Background information
- Born: 16 October 1975 (age 50)
- Origin: Sharjah, UAE
- Occupations: Nasheed Singer; businessperson; author; senator; actor;
- Website: www.ahmedbukhatir.com

= Ahmed Bukhatir =

Emirati singer-songwriter

Ahmed Bukhatir (أحمد بوخاطر; born 16 October 1975) is an Emirati singer and songwriter.

==Biography==
Ahmed Bukhatir was born in Sharjah, United Arab Emirates. He is the fifth of ten children. His father is Abdul Rahman Bukhatir, who became a successful businessman during the economic boom that occurred in the UAE during the 1970s and 80s. As a child Bukhatir spent several years at an Islamic center in Sharjah learning the rules of Quranic recitation called Tajwid. Bukhatir began singing professionally at the age of 20, and released his first album in 2000 entitled Entasaf Al-Layl. Throughout his recording career he has continued to sing without musical instruments according to the Islamic Sharia law.
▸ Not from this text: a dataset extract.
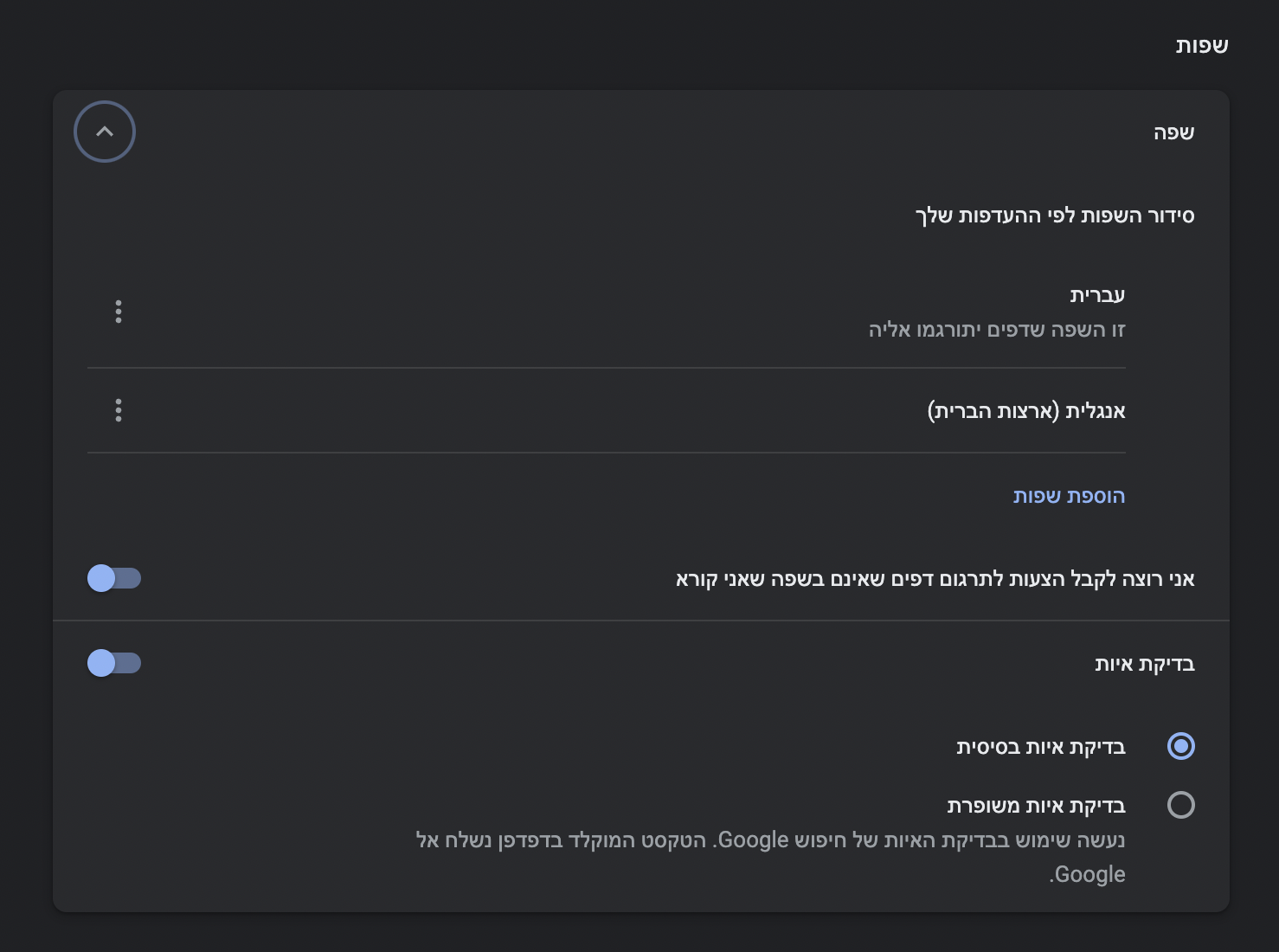Click the זו השפה שדפים יתורגמו אליה subtitle
Image resolution: width=1279 pixels, height=952 pixels.
[997, 330]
Along with Islamic nasheeds, Ahmed also performs nasheeds which highlight community issues.

===Business career===
Ahmed Bukhatir graduated in 1999 from Al Ain University of Science and Technology. At the age of 29 he became the CEO of Promax ME. He is currently chair of the Mcfadden Group of Companies. In politics, he is an appointee by the Ruler of Sharjah to become a member of the Sharjah Council as a senator. He is the brand ambassador for "Du Telecom", a telecommunications company in the UAE.

==Discography==
Ahmed Bukhatir has released several albums in English, Arabic, and French.

| Year | Title | Songs |
|---|---|---|
| 2000 | Al Quds Tunadeena | Al-Qudsu Tunadeena - Waqafa Al Teflo - Taweel Alshawq- Nasheed Ramadaan - Zayed Al Khair |
| 2001 | Entasaf Al-Layl | - Ajaban - Kam Tashtaki |
| 2003 | Fartaqi | Ya Adheeman - Al Hijab - Al Qur'an - Dar Al Ghorour - Fartaqi - Talib Al Ilm - Ya Eid - Ya Man Yara |
| 2003 | Samtan | Ummi - Nasheed Al Shariqah - Mobheron - Lenantaleq - Kayfa Anzahoo - Last Breath |
| 2005 | Da'ani | Da'ani - Thalaseemia - It's Time - Iqra - Naseem Al Shawq - Forgive Me - Ya Akhi - Zawjati |
| 2007 | Hasanat | Ya Bunaya - Sunna' Al Hayat - Don't Let Me Go! - Ayuhal Hadi - Hijab - Khair Al Khalq - Allah Almighty - Hasanat - Atfalana - I Still Ask |
| 2010 | Moments with Allah | Remember Them - Donyal Bashr - Hold these days - La ilaha il Allah - Moth Arafto Allah - Nihayat Ghorba - Pourquoi les hommes pleurent - Udata Durra - Ya ilahi - Yosif |

==Performances and concerts==
Bukhatir first performed in 2002. He performed at the "Holy Qura'an" competition attended by Mohammed Bin Rashid Al Maktoum and Sheikh Abdul Rahman Al Sudais, the imam of the Grand mosque in Mecca, Saudi Arabia. Ahmed has toured in various other nations including India, South Africa, Australia and, most notably, at the Global Peace and Unity event which was held in London, United Kingdom, in 2006. He has performed in London, including a concert at Excel Hall in London and at the Natural History Museum in London. On 3 July 2010, Ahmed performed at the 3rd Annual "Journey of Faith" Conference held in Toronto, Ontario, Canada. On 4 April 2012 he performed at a benefit for the Sightsavers Middle East foundation. In April 2012, he appeared at events sponsored by Furqaan Academy in Dallas, Houston, and Chicago, and in May he performed at conference events staged in Hartford, Connecticut. In March 2018, Bukhatir was appointed as the brand ambassador of the International Schools of Creative Science in UAE. The same year he toured Britain in April. It included performances in Blackburn, Dewsbury, Leicester, East London and Cardiff.